[Supplied records Boundary: Start]
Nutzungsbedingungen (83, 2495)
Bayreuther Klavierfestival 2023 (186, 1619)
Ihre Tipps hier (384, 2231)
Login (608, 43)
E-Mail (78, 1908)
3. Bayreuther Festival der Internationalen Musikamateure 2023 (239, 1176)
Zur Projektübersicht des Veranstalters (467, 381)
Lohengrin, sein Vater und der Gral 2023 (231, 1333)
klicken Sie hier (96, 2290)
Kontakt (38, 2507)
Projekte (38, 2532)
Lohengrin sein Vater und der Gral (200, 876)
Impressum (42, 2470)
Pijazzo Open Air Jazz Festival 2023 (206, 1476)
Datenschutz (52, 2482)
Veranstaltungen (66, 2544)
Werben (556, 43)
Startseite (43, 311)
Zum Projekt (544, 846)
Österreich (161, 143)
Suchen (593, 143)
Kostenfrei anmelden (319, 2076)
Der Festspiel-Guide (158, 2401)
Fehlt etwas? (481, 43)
[Supplied records Boundary: End]
With the first line of the records as the start and the line holding "Österreich (161, 143)" as the end, please copy exactly those lines and no others.

Nutzungsbedingungen (83, 2495)
Bayreuther Klavierfestival 2023 (186, 1619)
Ihre Tipps hier (384, 2231)
Login (608, 43)
E-Mail (78, 1908)
3. Bayreuther Festival der Internationalen Musikamateure 2023 (239, 1176)
Zur Projektübersicht des Veranstalters (467, 381)
Lohengrin, sein Vater und der Gral 2023 (231, 1333)
klicken Sie hier (96, 2290)
Kontakt (38, 2507)
Projekte (38, 2532)
Lohengrin sein Vater und der Gral (200, 876)
Impressum (42, 2470)
Pijazzo Open Air Jazz Festival 2023 (206, 1476)
Datenschutz (52, 2482)
Veranstaltungen (66, 2544)
Werben (556, 43)
Startseite (43, 311)
Zum Projekt (544, 846)
Österreich (161, 143)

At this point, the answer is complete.